Yesterday, Meta, unveiled a new prototype haptic feedback glove, which they claimed may someday bring a new generation of AR/VR consumers closer to digital content than they’ve ever been. Today, HaptX, a VR firm with the same objective, issued a strident statement accusing Meta of displaying a prototype that was “substantially identical” to their own patented technology.
HaptX CEO Jake Rubin went on to say that his business had presented their technology to “many engineers, researchers, and executives from Meta” over the years, but that they were not contacted by the company on this current endeavour.
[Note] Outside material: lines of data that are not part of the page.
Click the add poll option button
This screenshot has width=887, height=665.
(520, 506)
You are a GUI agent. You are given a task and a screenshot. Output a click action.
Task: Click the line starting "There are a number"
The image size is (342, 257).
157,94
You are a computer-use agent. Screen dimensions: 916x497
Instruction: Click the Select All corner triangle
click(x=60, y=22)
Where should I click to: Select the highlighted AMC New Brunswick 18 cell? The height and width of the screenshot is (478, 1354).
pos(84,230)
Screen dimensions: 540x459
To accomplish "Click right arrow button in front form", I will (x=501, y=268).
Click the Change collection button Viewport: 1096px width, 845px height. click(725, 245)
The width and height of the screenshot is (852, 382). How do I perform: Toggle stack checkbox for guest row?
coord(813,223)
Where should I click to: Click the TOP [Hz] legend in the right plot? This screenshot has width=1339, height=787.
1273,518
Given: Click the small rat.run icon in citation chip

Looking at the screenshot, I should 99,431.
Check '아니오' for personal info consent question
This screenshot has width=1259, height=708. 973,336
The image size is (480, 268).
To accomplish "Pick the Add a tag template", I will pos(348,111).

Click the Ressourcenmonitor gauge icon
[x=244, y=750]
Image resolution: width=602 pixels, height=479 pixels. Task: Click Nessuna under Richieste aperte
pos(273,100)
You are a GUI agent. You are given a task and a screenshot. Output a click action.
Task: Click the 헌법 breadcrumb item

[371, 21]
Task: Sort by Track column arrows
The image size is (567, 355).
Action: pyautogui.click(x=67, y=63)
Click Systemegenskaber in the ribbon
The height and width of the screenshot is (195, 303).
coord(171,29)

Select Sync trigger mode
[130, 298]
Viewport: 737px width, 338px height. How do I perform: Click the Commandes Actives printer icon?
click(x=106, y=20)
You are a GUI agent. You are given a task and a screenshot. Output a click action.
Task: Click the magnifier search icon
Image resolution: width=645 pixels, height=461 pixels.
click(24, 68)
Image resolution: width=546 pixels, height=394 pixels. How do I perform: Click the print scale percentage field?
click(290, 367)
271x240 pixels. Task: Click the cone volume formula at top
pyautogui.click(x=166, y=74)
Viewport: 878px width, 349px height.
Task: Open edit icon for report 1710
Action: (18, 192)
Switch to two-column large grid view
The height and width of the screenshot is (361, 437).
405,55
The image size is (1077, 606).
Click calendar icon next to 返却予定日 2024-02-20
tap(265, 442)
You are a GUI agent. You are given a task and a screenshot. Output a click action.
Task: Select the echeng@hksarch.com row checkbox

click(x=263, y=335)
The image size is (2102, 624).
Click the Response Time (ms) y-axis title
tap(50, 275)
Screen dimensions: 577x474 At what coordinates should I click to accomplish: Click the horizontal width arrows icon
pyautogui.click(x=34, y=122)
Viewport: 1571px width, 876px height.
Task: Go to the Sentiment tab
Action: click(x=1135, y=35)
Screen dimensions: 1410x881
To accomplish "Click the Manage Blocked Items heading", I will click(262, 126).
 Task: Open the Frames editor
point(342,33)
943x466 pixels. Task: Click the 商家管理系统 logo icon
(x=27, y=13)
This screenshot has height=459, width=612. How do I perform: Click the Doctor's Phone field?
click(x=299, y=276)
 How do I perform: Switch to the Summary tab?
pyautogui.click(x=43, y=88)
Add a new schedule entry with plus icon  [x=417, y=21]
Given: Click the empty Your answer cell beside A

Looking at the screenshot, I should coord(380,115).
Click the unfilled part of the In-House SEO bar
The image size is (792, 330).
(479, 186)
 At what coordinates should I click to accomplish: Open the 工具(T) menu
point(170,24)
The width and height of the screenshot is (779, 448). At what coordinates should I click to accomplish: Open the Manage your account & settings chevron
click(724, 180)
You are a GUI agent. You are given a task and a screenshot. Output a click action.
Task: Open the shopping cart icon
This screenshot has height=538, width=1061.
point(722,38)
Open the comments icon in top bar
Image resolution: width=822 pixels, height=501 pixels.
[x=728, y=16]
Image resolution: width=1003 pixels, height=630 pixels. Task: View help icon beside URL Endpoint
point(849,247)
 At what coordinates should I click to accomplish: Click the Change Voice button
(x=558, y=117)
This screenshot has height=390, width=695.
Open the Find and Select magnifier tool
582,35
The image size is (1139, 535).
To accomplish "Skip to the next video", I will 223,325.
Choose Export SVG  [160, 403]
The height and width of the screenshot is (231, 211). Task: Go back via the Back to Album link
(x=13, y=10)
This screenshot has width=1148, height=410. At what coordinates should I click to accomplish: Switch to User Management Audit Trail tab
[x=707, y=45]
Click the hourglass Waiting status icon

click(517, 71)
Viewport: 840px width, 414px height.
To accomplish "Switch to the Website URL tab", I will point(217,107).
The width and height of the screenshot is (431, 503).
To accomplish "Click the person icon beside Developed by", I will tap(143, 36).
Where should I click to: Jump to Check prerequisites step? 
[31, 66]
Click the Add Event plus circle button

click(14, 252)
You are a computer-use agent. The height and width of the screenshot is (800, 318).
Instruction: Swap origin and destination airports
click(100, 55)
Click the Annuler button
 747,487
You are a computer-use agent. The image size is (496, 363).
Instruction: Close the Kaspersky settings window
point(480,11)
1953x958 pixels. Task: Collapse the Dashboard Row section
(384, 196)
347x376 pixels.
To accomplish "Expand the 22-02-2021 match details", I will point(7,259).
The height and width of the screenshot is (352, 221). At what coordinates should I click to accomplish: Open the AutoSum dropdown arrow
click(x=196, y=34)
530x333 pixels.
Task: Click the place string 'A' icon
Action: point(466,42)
“While we have not yet heard from Meta, we look forward to working with them to reach a fair and equitable arrangement that addresses our concerns and enables them to incorporate our innovative technology into their future consumer products,” Rubin said.
Microfluidic feedback is a technology used by both HaptX and the recently announced Meta prototype. While haptic feedback on your phone or game controller uses small motors to simulate buzzing or rumbling, microfluidic feedback uses actuators to control airflow through a network of tubes in a way that can sophisticatedly mimic sensations associated with picking up objects or even feeling unique textures that are all rendered digitally.
Over the years, Facebook has received a lot of flak from startups who claim that the large tech giant has unfairly replicated their businesses. They’ve also drawn the ire of regulators, who claim they’ve engaged in anti-competitive activities.